Each time a line of the listing holds "screenshot", copy that line.

SUPPLIED DATA Start Marker

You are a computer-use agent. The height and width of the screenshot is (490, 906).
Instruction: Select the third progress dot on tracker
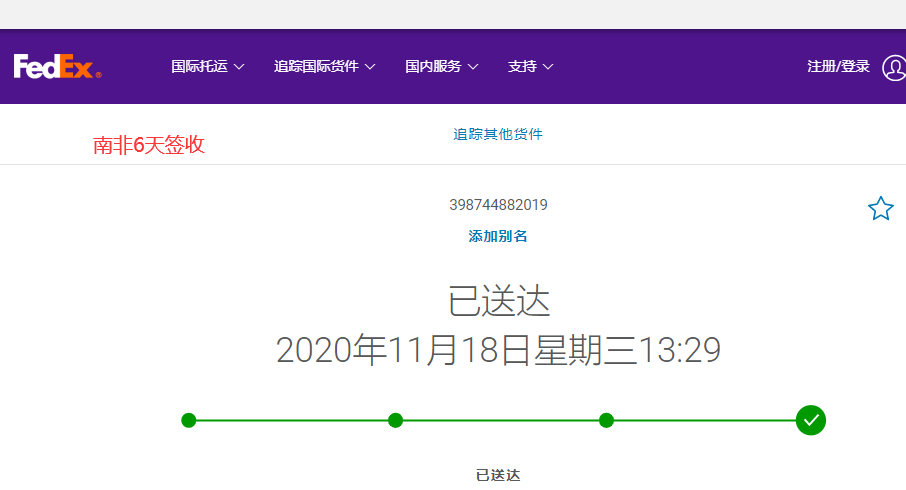606,420
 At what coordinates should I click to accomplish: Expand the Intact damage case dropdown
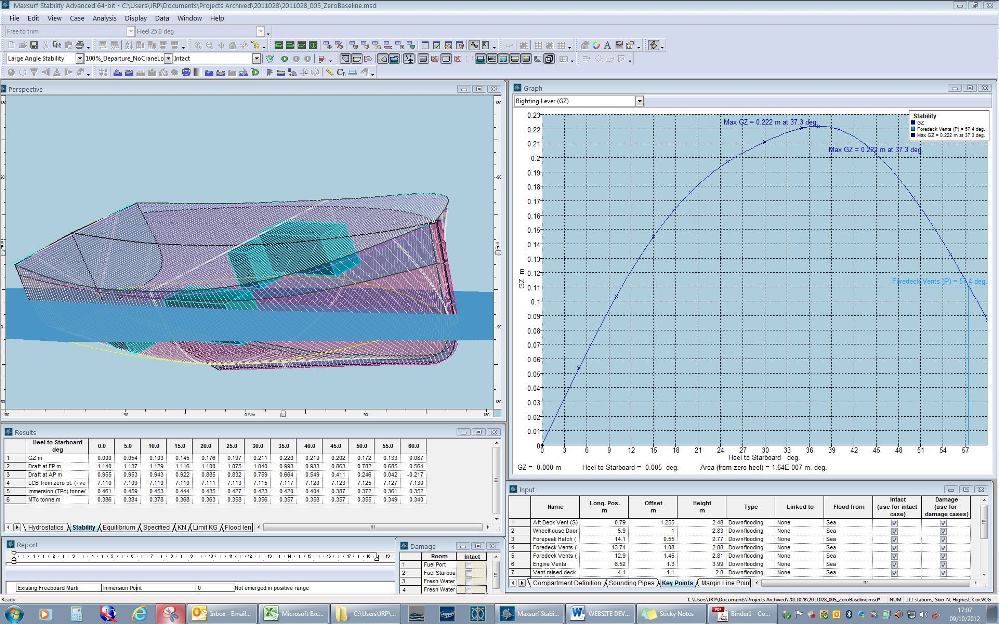pyautogui.click(x=256, y=59)
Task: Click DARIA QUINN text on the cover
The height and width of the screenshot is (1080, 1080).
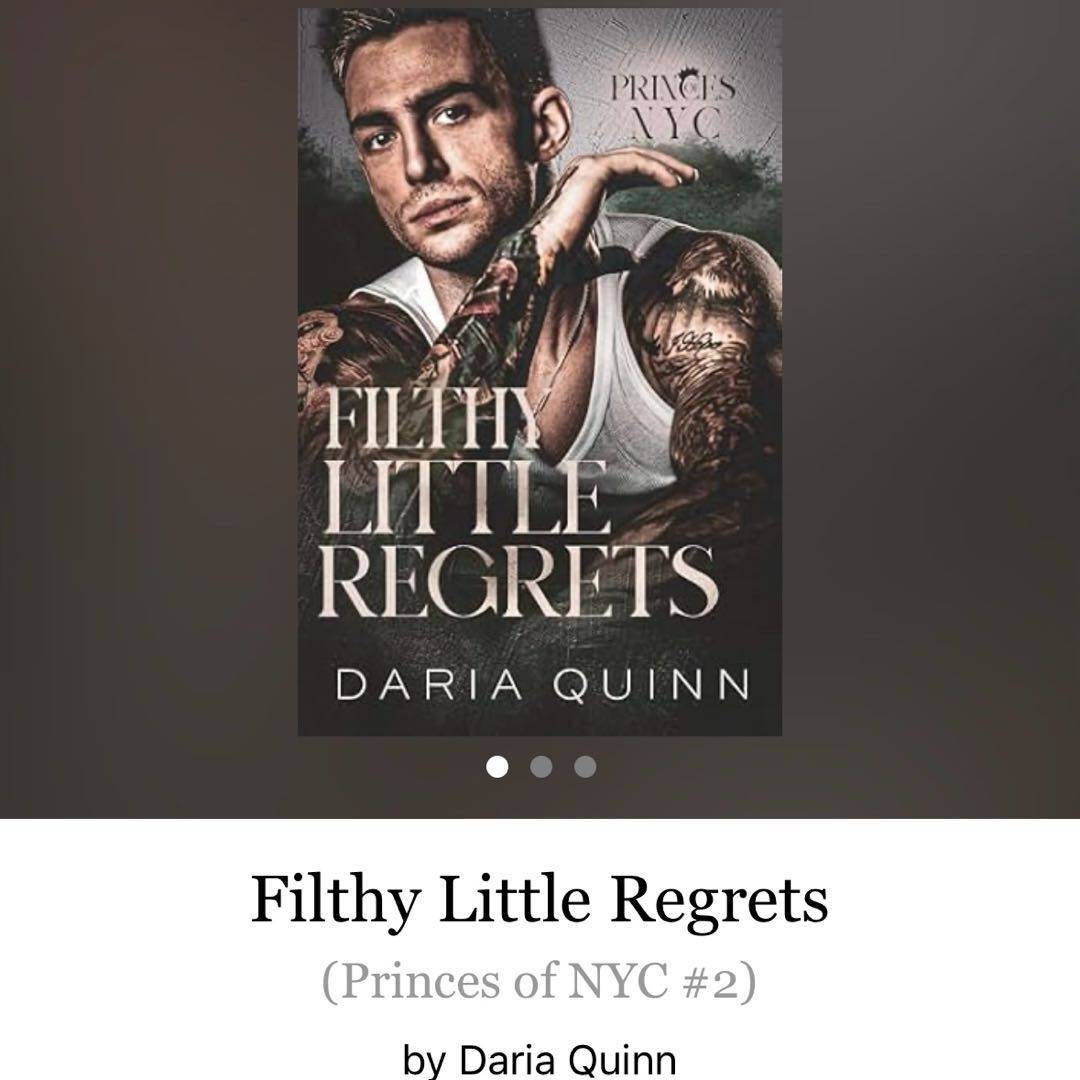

SUPPLIED DATA End Marker

--- SOLUTION ---
You are a computer-use agent. The height and width of the screenshot is (490, 906).
The height and width of the screenshot is (1080, 1080).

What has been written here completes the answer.